▶ [EXERCISE MATERIALS]
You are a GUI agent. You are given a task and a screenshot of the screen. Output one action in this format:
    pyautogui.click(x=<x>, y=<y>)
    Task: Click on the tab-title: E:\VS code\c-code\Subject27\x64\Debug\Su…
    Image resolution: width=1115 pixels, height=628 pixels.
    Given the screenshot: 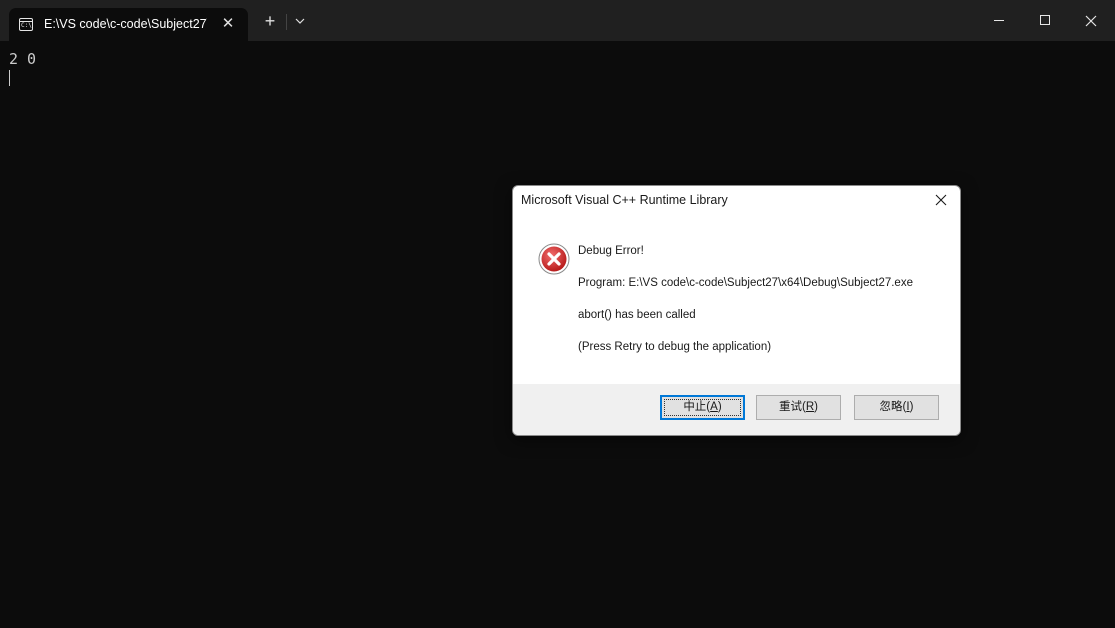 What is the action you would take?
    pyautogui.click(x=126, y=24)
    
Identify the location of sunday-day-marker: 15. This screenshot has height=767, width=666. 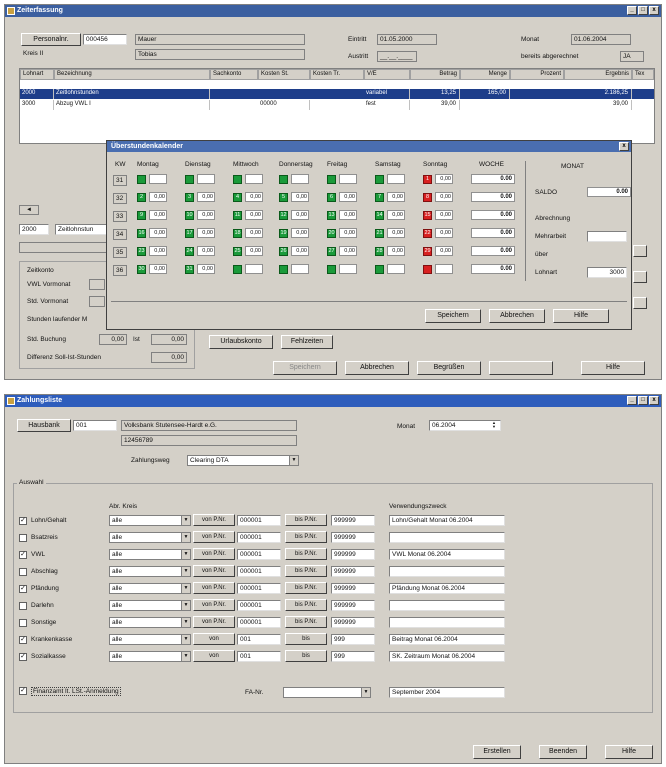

...

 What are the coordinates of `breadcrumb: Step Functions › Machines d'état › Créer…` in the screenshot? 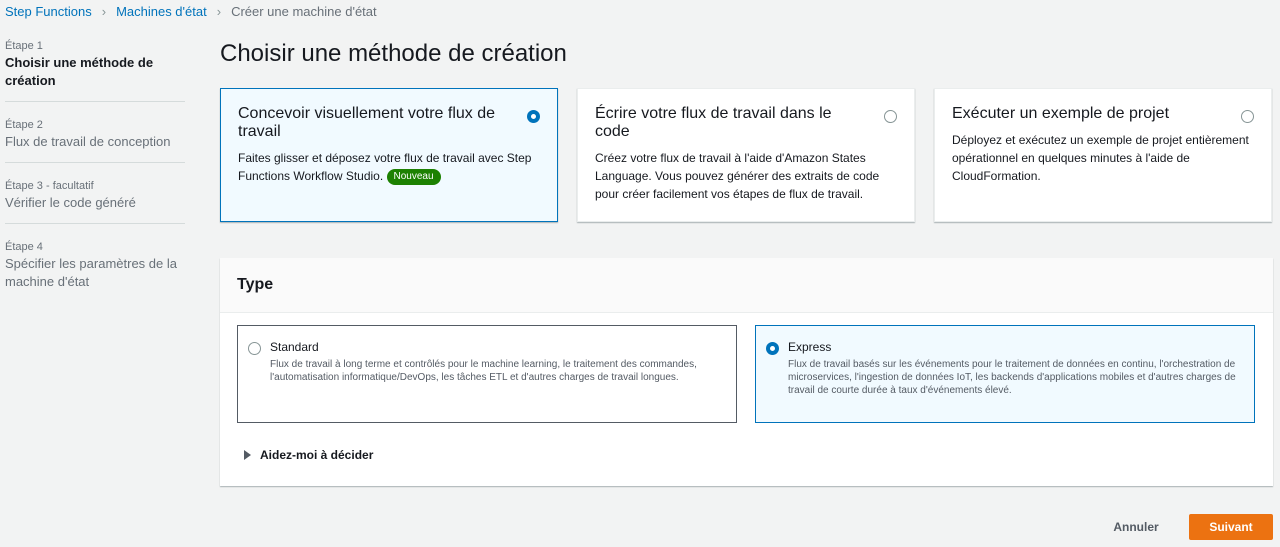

---

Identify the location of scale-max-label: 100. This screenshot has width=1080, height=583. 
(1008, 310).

▶ [PROBLEM TO SOLVE]
Rewrite the entries from the line containing "Identify the location of scale-max-label: 100." through the line containing "(1008, 310).", with "Identify the location of" changed to "Locate" and nothing else altered. Return only those lines.

▶ [EXERCISE ANSWER]
Locate scale-max-label: 100. This screenshot has width=1080, height=583. 
(1008, 310).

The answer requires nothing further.